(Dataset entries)

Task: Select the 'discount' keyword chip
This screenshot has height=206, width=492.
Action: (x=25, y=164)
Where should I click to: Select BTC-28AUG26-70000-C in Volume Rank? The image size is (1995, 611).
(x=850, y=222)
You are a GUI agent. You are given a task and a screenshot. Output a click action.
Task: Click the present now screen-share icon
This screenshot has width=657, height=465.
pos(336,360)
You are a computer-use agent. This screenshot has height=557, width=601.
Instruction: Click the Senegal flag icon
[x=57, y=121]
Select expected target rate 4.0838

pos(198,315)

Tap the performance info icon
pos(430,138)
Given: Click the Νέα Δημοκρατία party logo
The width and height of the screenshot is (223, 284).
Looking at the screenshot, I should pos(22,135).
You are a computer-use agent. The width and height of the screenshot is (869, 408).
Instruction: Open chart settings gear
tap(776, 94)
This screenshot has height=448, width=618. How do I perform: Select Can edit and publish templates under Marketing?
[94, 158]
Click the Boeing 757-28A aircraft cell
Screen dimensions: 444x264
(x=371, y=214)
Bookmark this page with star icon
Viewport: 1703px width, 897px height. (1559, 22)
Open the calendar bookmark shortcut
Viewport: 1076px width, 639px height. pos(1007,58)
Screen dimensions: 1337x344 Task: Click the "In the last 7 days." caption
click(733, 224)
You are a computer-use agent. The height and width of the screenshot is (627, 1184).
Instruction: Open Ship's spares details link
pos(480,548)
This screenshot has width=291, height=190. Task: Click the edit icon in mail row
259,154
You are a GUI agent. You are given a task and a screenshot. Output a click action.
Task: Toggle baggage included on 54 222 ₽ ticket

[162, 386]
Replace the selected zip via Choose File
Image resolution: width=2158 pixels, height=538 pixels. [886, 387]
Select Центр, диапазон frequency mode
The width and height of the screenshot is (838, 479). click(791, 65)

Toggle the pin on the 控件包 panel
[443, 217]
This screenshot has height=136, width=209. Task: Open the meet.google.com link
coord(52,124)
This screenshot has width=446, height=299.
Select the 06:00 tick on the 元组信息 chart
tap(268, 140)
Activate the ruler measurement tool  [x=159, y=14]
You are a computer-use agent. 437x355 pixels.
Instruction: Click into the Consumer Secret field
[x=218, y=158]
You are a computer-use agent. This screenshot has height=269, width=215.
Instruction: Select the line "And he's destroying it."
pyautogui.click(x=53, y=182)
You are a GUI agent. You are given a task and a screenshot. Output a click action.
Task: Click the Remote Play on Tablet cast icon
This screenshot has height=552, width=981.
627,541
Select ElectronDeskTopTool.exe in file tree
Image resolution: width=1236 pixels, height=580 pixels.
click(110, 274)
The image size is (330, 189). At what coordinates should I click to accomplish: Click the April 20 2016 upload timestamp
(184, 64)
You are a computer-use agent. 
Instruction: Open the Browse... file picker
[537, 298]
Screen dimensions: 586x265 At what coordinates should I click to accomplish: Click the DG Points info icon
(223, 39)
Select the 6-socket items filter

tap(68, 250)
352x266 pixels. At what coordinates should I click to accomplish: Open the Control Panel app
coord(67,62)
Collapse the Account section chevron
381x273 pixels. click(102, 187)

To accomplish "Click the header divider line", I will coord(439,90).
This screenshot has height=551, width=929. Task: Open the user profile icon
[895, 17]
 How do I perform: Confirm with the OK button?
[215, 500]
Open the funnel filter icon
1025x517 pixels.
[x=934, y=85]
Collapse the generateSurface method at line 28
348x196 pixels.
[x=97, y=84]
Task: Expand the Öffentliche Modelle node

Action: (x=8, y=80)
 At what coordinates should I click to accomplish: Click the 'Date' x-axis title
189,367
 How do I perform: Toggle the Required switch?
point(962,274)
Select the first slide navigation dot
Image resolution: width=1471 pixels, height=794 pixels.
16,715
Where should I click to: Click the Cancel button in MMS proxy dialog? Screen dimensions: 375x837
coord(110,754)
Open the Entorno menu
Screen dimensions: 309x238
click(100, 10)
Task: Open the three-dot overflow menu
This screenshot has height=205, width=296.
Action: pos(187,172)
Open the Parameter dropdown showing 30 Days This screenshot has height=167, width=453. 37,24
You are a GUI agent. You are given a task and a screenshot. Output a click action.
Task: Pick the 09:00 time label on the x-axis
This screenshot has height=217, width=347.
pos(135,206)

▶ [Your assignment]: Quote the records above exactly, from the first line through the line containing "This screenshot has width=446, height=299.", and nothing more.

▶ [Response]:
Task: Select the 'discount' keyword chip
This screenshot has height=206, width=492.
Action: (x=25, y=164)
Where should I click to: Select BTC-28AUG26-70000-C in Volume Rank? The image size is (1995, 611).
(x=850, y=222)
You are a GUI agent. You are given a task and a screenshot. Output a click action.
Task: Click the present now screen-share icon
This screenshot has width=657, height=465.
pos(336,360)
You are a computer-use agent. This screenshot has height=557, width=601.
Instruction: Click the Senegal flag icon
[x=57, y=121]
Select expected target rate 4.0838

pos(198,315)

Tap the performance info icon
pos(430,138)
Given: Click the Νέα Δημοκρατία party logo
The width and height of the screenshot is (223, 284).
Looking at the screenshot, I should pos(22,135).
You are a computer-use agent. The width and height of the screenshot is (869, 408).
Instruction: Open chart settings gear
tap(776, 94)
This screenshot has height=448, width=618. How do I perform: Select Can edit and publish templates under Marketing?
[94, 158]
Click the Boeing 757-28A aircraft cell
Screen dimensions: 444x264
(x=371, y=214)
Bookmark this page with star icon
Viewport: 1703px width, 897px height. (1559, 22)
Open the calendar bookmark shortcut
Viewport: 1076px width, 639px height. pos(1007,58)
Screen dimensions: 1337x344 Task: Click the "In the last 7 days." caption
click(733, 224)
You are a computer-use agent. The height and width of the screenshot is (627, 1184).
Instruction: Open Ship's spares details link
pos(480,548)
This screenshot has width=291, height=190. Task: Click the edit icon in mail row
259,154
You are a GUI agent. You are given a task and a screenshot. Output a click action.
Task: Toggle baggage included on 54 222 ₽ ticket

[162, 386]
Replace the selected zip via Choose File
Image resolution: width=2158 pixels, height=538 pixels. [886, 387]
Select Центр, диапазон frequency mode
The width and height of the screenshot is (838, 479). click(791, 65)

Toggle the pin on the 控件包 panel
[443, 217]
This screenshot has height=136, width=209. Task: Open the meet.google.com link
coord(52,124)
This screenshot has width=446, height=299.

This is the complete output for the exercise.